The Best Way to Determine Adrenal Fatigue Is How You Feel After Exercise

Summary

Post-exercise recovery is a reliable indicator of adrenal health and heart health. If you struggle to recover after workouts — feeling exhausted, unable to sleep, or sore for extended periods — it signals that your adrenals and heart may not be strong enough to handle your current exercise load. Adjusting workout intensity and duration is the recommended solution.


Key Takeaways

  • How you feel after exercise is one of the best indicators of adrenal fatigue and overall cardiovascular health
  • Slow or poor recovery after exercise suggests your adrenals and heart are under strain
  • Persistent next-day exhaustion is a warning sign worth paying attention to
  • An elevated or slow-to-recover pulse rate after stopping exercise is a red flag
  • Soreness lasting several days points to insufficient recovery capacity
  • Sleep disturbances the night after exercise can indicate adrenal stress
  • The fix is simple: reduce exercise time and intensity, then gradually build back up

Details

Signs Your Adrenals and Heart Are Struggling

After a workout of a given intensity and duration, your body should rebound relatively quickly. According to Dr. Berg, the following post-exercise symptoms suggest your adrenal glands and heart are not yet strong enough for that level of exercise:

  • Prolonged fatigue — feeling tired or exhausted the next day
  • Elevated heart rate — pulse not coming down after stopping exercise
  • Sleep disruption — inability to sleep the night following a workout
  • Extended muscle soreness — soreness that persists for multiple days rather than resolving within 24–48 hours

What These Symptoms Mean

These recovery issues are framed as a reflection of adrenal health and heart strength. The adrenal glands play a key role in the body’s stress response and recovery processes. When they are overburdened or fatigued, the body loses its ability to efficiently bounce back from physical stress.

The approach is straightforward:

  1. Reduce the duration and intensity of your workouts if you are experiencing poor recovery
  2. Monitor how you feel after each session as a feedback mechanism
  3. Gradually increase the intensity and duration over time as your recovery improves

This progressive approach allows the adrenals and heart to strengthen incrementally without being overtaxed.

Exercise tasks
**1.** In the article on adrenal fatigue and exercise, why is gradually increasing workout intensity and duration recommended? Answer in one to three sentences.
**2.** From the article on adrenal fatigue and exercise, set down the passage from "After a workout" to "from physical stress.", word for word.
The material after this point comes from a separate source.

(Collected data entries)
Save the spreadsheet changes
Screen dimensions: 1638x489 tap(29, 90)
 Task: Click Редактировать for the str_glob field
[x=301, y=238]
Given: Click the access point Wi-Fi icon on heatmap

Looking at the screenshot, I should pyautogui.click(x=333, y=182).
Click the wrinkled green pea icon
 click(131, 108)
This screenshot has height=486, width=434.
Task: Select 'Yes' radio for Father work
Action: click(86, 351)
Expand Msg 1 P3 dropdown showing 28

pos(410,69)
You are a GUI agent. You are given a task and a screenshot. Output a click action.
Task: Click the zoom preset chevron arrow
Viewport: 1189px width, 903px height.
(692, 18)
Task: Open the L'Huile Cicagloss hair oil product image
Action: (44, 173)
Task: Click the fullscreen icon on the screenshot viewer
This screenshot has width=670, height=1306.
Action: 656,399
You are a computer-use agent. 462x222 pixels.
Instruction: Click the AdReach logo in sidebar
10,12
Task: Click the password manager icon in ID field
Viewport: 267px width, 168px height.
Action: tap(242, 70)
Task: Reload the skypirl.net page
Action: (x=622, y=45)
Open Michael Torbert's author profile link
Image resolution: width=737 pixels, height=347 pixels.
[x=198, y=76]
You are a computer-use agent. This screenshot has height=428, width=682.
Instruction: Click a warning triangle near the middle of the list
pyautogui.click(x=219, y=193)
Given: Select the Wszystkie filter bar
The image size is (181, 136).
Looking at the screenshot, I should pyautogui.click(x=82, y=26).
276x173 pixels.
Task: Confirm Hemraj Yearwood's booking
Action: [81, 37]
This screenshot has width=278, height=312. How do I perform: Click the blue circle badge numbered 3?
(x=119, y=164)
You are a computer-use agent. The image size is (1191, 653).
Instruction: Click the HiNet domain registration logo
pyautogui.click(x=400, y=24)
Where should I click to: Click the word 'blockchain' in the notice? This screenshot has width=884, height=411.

Task-by-task answers
**1.** Increasing intensity and duration gradually, as recovery improves, lets the adrenals and heart strengthen bit by bit without being overtaxed.

**2.**
After a workout of a given intensity and duration, your body should rebound relatively quickly. According to Dr. Berg, the following post-exercise symptoms suggest your adrenal glands and heart are not yet strong enough for that level of exercise:

  • Prolonged fatigue — feeling tired or exhausted the next day
  • Elevated heart rate — pulse not coming down after stopping exercise
  • Sleep disruption — inability to sleep the night following a workout
  • Extended muscle soreness — soreness that persists for multiple days rather than resolving within 24–48 hours

What These Symptoms Mean

These recovery issues are framed as a reflection of adrenal health and heart strength. The adrenal glands play a key role in the body’s stress response and recovery processes. When they are overburdened or fatigued, the body loses its ability to efficiently bounce back from physical stress.